Sustainability and circular economy experts Beauty Kitchen have partnered with multinational consumer goods specialist Unilever and retail giant Asda to trial three new refill stations across beauty, personal care and laundry products at Asda’s pioneering flagship sustainability store in Leeds.
Starting on October 20, 2020, the Asda Middleton store began operating a new Refill Zone supported by Unilever and Beauty Kitchen. As a lead partner in the trial, Unilever provided seven of its household-name brands including Persil, PG Tips, Radox, Cif, Simple, Pukka and Alberto Balsam.
The trial forms part of Unilever UK & Ireland’s #GetPlasticWise campaign, which promotes its five-point plastic plan to accelerate progress towards its global 2025 plastic targets.
As founding signatories of the UK Plastics Pact, Unilever believes that reducing plastic waste in the UK must be a collaborative effort across the whole supply chain, from suppliers, manufacturers and waste management companies right through to consumers.

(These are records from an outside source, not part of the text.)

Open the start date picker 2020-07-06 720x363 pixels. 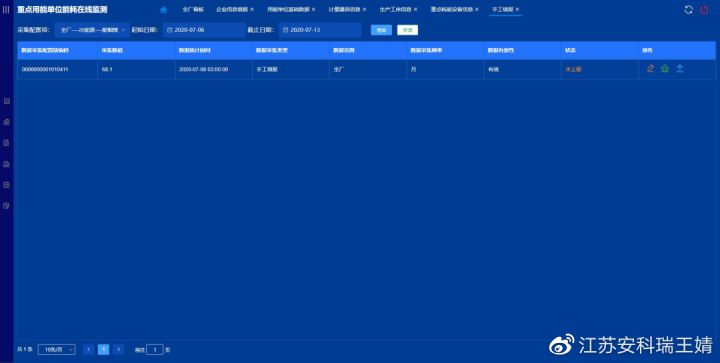(x=204, y=30)
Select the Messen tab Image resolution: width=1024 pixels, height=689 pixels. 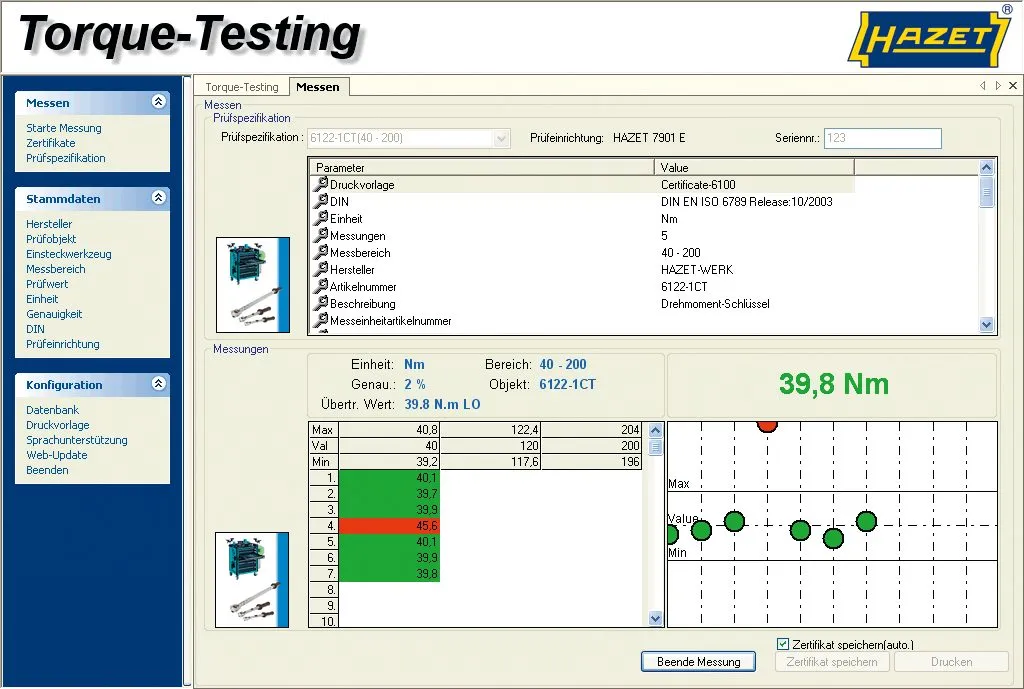point(318,86)
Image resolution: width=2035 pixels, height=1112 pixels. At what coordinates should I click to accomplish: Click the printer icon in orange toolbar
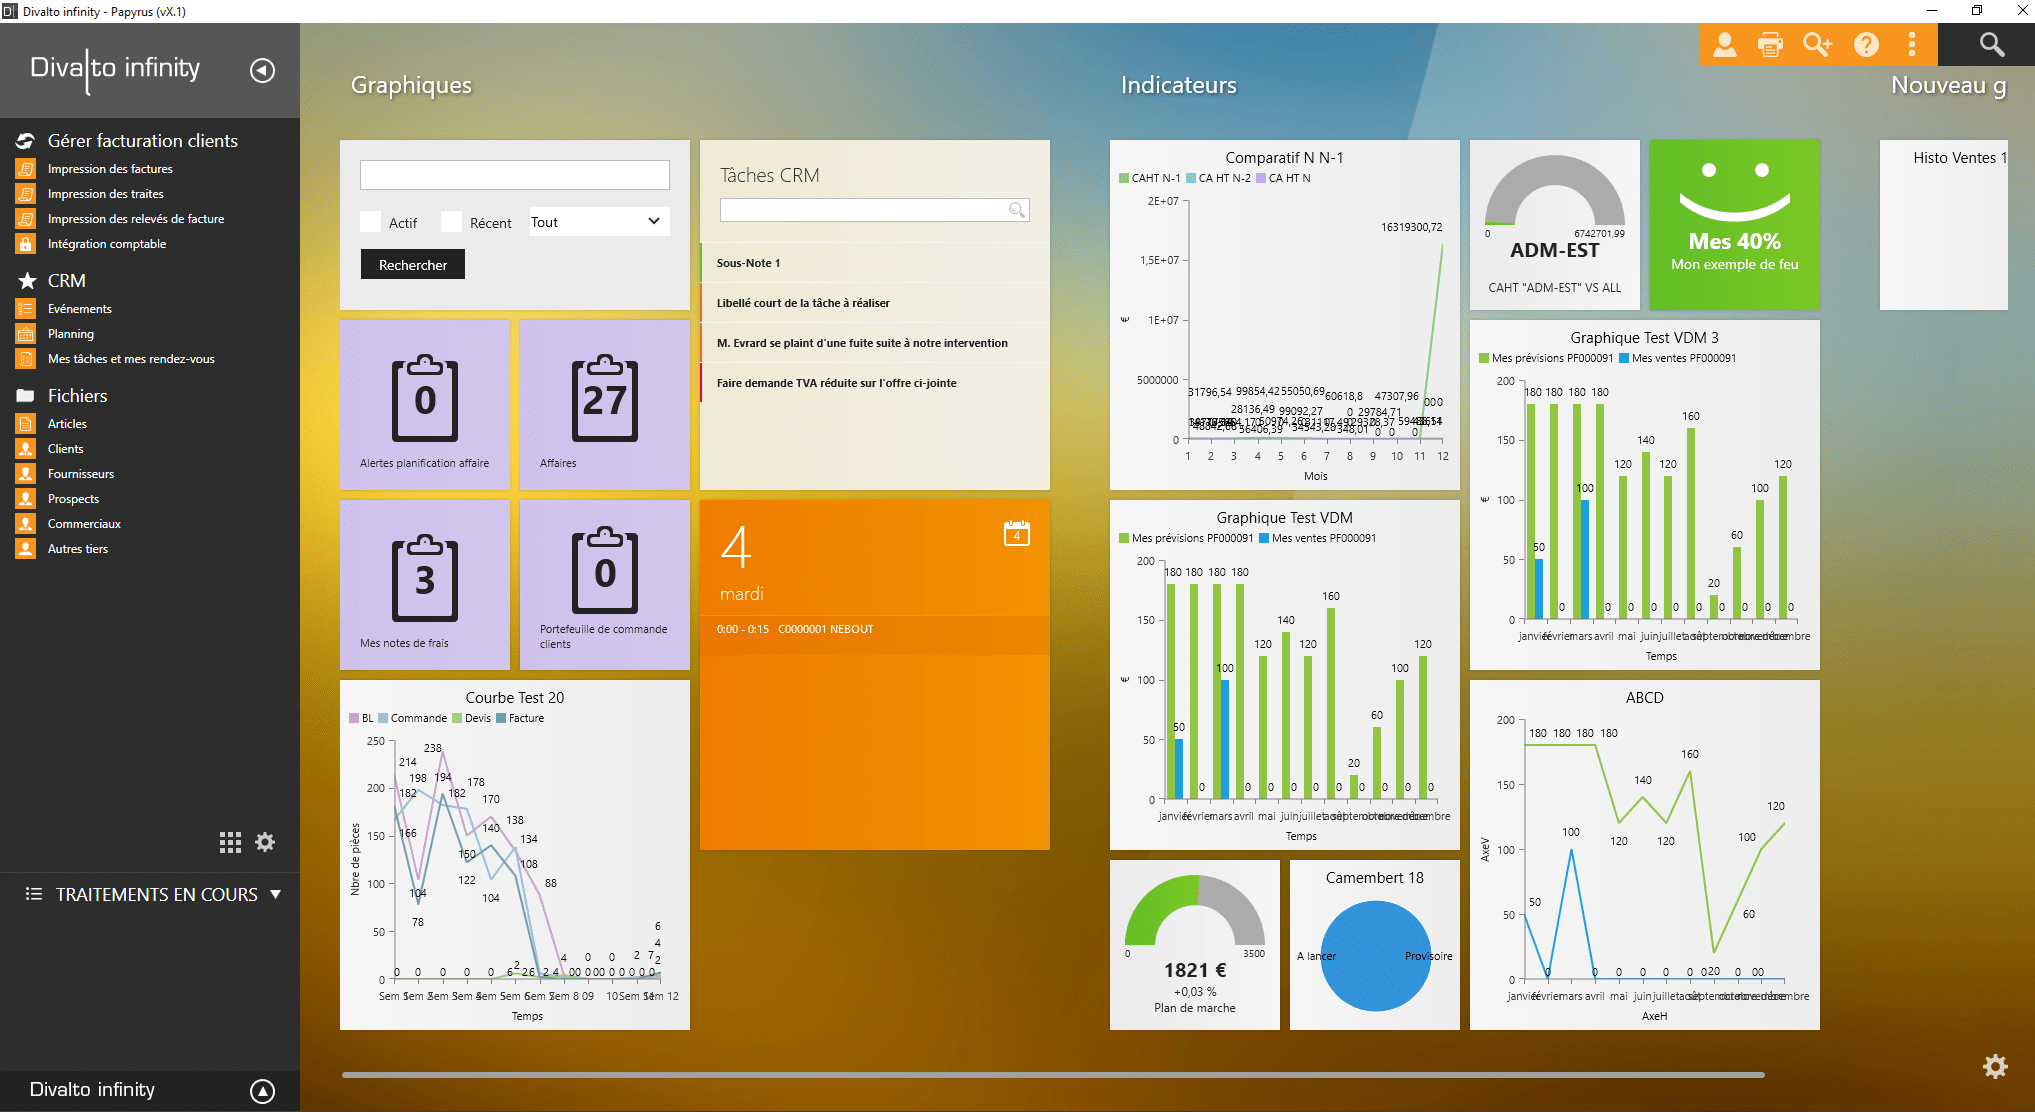coord(1770,45)
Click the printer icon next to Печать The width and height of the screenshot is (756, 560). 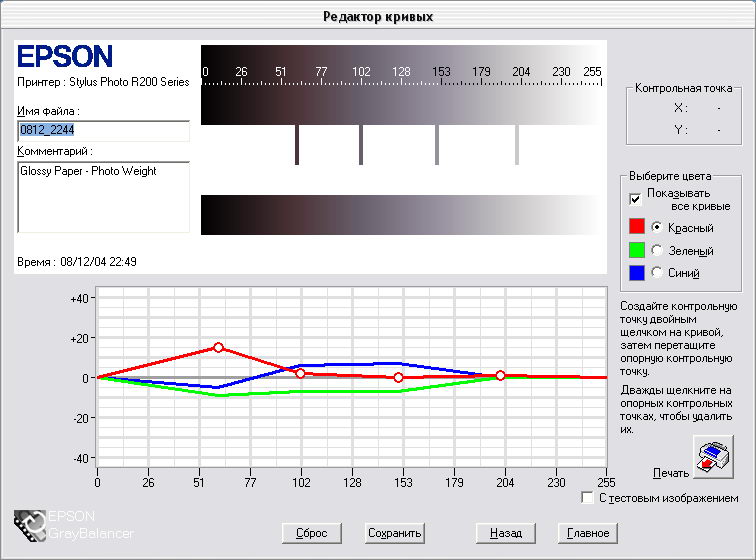pos(713,457)
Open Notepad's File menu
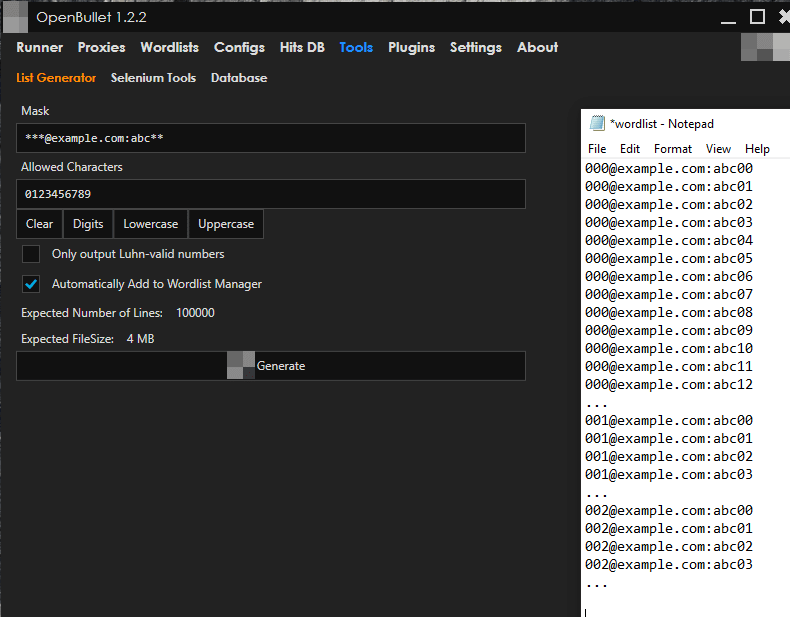Screen dimensions: 790x617 [x=597, y=149]
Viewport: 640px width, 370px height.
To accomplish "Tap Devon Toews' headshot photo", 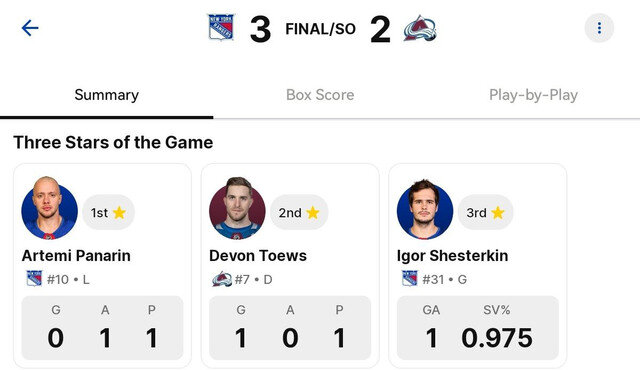I will (x=237, y=208).
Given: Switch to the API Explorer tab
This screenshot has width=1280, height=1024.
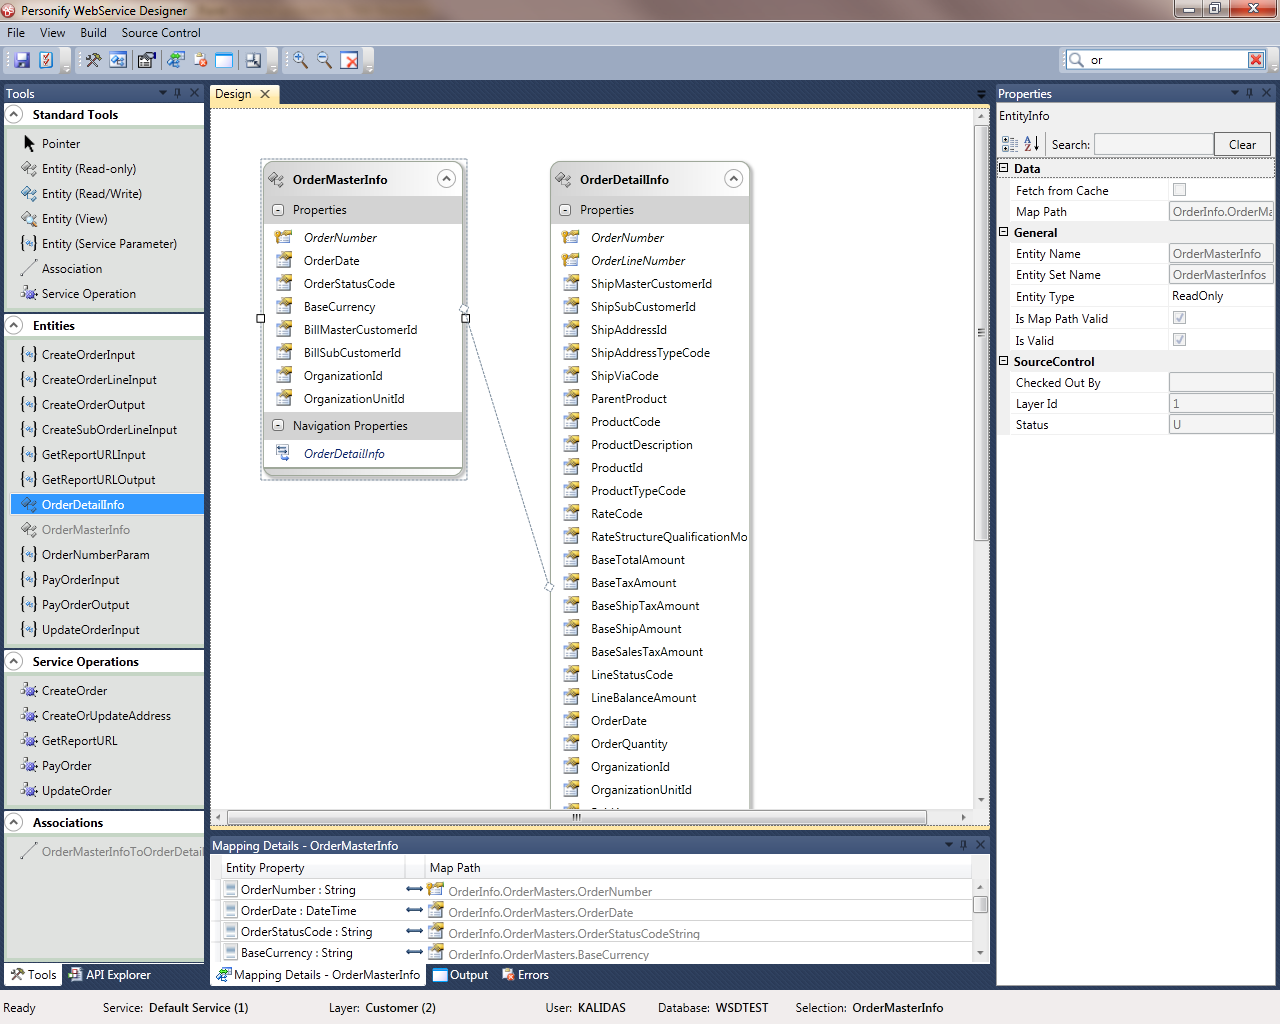Looking at the screenshot, I should click(x=110, y=975).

Trialling three different refill formats, the Asda Middleton trial is currently the largest of its kind undertaken by Unilever in Europe and provides a real-world “test and learn” setting to help understand what works best for consumers in a retail environment.
Among the three different refill models trialled inside the store are touch-free refill machines, an in-home refill option provided for Cif products and self-serve containers for biodegradable PG Tips and Pukka teabags to be dispensed into.
The touch-free refill machines were developed by Beauty Kitchen to cater for beauty and personal care products along with Persil laundry liquid for the trial, all of which are dispensed in reusable aluminium or stainless-steel bottles via three machines using the Return, Refill, Repeat premise.
First-time shoppers are provided with the reusable bottles, while returning shoppers use their existing bottle. Once filled, shoppers are then able to add their printed price label to the bottle and take the filled bottle to be processed at the store checkout as normal. Each bottle comes with its own unique QR code, a feature which enables full traceability to allow for greater insight into the circular model.
It is thought that the three refill stations in tandem could save equivalent to 30,000 plastic water bottles per store in just one year, based on predicted sales of Persil, Radox, Alberto Balsam and Simple refills.
Sebastian Munden, Executive Vice President of Unilever UK & Ireland commented: “I am very excited by the potential to test and learn from this fantastic partnership with Asda. It's a great opportunity for us to find out, across seven of our leading brands, just how shoppers respond to using refillable and reusable packaging in-store. We are all committed to driving lasting change when it comes to plastic, but to do so we must create scalable solutions and make it as easy as possible for people to make sustainable choices.
“On our journey to halving our use of virgin plastic by 2025 and ensuring all our plastic packaging is fully reusable, recyclable or compostable, we will have to be bold and totally rethink products and packaging, and we will only do that by testing a range of solutions with shoppers in real-life conditions.”
Jo Chidley, Founder of Beauty Kitchen, added: “The need to act on the plastic pollution crisis is urgent and focusing consumer behaviour on sustainability and cradle to cradle practise is a vital part of the solution. This exciting partnership to power Refill Stations is a pivotal point in creating a sustainable future and instilling a reuse mindset”.
According to a Kantar report from June 2020, plastic waste remains the priority global environmental concern for Great British consumers, with 60 per cent indicating that they will use refill options if they are available.